What to work on: Pick every line from the data below that contains the string "will" and copy it.

Data:

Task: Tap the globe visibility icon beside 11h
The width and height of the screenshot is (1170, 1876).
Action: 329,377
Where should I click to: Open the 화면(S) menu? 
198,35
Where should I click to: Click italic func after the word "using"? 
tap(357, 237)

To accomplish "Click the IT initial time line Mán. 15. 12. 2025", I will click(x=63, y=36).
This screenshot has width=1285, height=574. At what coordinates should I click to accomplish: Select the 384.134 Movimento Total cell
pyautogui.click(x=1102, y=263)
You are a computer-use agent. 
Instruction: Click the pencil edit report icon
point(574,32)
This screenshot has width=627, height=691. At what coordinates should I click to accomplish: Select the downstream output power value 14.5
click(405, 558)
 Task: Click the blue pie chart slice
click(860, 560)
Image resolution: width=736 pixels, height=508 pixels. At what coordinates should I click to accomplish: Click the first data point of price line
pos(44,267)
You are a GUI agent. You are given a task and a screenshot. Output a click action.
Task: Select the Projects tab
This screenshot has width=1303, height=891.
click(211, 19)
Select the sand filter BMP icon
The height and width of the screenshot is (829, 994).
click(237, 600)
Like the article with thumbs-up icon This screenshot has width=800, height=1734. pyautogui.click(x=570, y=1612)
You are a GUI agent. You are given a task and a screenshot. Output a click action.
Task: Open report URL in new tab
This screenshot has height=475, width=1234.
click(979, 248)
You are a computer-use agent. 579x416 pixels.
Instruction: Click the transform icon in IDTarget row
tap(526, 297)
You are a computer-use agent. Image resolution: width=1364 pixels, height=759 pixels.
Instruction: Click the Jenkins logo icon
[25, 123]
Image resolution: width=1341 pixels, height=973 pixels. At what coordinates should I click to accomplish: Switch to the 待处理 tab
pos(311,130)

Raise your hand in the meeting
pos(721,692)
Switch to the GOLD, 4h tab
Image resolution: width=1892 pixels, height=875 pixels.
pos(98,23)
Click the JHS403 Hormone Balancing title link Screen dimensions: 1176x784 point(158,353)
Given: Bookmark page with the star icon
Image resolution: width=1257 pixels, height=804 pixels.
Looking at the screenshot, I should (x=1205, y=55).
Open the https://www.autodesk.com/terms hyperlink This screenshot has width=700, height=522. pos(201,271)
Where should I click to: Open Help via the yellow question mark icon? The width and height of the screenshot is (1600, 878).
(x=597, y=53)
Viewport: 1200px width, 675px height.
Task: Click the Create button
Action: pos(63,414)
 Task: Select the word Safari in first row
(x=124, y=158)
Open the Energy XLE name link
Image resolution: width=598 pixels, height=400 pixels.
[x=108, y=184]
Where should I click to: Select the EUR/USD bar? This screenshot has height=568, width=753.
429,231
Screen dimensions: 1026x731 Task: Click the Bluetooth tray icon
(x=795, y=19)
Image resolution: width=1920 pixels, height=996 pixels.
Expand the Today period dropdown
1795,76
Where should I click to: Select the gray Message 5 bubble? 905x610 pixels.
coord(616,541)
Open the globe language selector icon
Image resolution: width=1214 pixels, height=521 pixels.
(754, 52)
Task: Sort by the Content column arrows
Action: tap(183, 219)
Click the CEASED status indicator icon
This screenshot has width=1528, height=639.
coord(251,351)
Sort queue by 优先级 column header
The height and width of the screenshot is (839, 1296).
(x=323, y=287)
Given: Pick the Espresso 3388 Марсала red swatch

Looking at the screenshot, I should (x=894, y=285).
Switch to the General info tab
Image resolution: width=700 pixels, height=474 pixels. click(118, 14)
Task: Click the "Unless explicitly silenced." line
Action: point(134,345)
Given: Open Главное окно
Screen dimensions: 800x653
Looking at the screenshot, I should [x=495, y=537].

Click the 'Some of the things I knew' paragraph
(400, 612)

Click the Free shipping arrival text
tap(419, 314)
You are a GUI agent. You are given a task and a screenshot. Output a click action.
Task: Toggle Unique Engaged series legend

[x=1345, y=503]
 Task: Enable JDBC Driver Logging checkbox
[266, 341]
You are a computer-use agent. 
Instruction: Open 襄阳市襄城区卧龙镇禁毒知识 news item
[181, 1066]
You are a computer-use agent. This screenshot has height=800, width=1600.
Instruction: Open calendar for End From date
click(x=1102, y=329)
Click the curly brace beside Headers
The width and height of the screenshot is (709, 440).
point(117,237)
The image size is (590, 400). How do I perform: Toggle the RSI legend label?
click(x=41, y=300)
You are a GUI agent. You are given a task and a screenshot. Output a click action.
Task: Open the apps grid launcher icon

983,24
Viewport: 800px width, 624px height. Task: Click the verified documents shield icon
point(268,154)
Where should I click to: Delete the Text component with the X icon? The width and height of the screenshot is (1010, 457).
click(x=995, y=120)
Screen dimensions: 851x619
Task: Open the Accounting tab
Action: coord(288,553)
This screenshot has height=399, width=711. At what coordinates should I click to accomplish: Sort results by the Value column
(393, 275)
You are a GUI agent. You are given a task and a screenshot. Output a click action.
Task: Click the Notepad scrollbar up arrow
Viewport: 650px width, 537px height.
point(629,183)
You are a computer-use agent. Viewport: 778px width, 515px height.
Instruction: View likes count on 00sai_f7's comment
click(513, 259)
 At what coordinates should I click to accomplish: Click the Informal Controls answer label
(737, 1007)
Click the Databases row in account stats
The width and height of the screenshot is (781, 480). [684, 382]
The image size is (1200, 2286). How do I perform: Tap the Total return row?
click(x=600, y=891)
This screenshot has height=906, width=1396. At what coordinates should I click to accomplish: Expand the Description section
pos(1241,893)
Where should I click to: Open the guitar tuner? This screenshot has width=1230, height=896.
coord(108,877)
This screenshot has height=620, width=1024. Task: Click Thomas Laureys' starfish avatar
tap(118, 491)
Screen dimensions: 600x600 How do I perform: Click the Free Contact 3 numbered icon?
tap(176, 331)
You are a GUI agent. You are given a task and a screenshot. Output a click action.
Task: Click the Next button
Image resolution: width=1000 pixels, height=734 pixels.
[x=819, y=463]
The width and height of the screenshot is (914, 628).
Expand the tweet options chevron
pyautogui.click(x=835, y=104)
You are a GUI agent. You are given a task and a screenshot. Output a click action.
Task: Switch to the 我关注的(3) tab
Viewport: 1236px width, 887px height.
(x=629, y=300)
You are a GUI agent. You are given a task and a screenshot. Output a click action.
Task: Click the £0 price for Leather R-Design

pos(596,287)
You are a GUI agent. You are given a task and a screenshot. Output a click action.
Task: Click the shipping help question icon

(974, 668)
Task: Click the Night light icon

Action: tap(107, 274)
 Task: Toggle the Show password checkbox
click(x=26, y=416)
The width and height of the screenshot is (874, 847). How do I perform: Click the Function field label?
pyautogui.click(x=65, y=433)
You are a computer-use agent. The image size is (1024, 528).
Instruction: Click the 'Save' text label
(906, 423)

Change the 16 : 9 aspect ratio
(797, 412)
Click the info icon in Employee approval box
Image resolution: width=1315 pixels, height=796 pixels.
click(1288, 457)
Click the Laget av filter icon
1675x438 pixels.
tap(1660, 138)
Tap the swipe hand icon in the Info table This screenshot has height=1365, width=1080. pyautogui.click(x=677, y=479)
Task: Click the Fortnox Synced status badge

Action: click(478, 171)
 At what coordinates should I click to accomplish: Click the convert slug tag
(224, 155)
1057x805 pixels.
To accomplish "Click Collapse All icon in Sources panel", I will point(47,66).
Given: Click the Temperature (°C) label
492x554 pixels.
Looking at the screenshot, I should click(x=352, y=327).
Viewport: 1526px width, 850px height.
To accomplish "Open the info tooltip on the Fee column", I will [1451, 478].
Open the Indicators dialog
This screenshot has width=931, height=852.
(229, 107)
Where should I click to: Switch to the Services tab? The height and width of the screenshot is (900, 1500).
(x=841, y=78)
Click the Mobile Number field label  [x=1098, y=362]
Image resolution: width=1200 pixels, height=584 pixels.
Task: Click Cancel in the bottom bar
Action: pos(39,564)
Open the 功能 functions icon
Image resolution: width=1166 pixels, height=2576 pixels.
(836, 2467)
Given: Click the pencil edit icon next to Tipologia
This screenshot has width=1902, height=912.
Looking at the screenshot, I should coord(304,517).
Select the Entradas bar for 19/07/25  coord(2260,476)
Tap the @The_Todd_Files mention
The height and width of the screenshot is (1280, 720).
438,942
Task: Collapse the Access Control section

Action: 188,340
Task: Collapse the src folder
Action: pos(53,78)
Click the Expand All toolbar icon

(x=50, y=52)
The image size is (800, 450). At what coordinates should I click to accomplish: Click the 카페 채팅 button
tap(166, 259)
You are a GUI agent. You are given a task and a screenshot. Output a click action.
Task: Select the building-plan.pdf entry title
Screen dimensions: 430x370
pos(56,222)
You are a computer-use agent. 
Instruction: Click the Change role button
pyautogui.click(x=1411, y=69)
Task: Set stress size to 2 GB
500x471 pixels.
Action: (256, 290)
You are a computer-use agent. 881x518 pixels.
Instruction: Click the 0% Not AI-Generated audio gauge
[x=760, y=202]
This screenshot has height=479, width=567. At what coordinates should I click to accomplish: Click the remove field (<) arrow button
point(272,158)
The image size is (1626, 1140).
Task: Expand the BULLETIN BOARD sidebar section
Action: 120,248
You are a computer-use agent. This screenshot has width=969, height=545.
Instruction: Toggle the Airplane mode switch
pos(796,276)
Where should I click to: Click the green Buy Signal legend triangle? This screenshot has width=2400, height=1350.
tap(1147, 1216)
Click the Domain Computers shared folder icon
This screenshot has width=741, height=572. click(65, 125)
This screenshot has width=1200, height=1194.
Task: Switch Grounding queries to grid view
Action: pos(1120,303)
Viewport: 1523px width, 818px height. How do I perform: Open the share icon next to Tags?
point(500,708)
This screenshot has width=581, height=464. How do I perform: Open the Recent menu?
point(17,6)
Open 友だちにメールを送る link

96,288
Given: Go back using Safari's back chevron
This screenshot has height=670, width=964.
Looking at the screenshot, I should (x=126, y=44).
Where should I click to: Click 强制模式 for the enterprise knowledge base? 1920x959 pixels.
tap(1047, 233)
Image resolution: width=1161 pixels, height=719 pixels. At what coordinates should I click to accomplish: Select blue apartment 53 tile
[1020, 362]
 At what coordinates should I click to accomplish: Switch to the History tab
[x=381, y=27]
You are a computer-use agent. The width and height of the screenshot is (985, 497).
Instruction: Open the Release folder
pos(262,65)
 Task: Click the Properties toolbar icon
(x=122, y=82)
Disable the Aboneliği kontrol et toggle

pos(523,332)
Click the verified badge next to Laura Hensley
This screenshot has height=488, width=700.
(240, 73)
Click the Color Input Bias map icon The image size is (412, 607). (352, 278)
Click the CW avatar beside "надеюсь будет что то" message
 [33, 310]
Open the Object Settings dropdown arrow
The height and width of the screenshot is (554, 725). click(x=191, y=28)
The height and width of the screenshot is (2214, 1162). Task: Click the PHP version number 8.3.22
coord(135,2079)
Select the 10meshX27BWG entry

Task result:
To accomplish "Click the IT initial time line Mán. 15. 12. 2025", I will click(x=63, y=36).
To accomplish "Click Collapse All icon in Sources panel", I will point(47,66).
To accomplish "Open the info tooltip on the Fee column", I will [1451, 478].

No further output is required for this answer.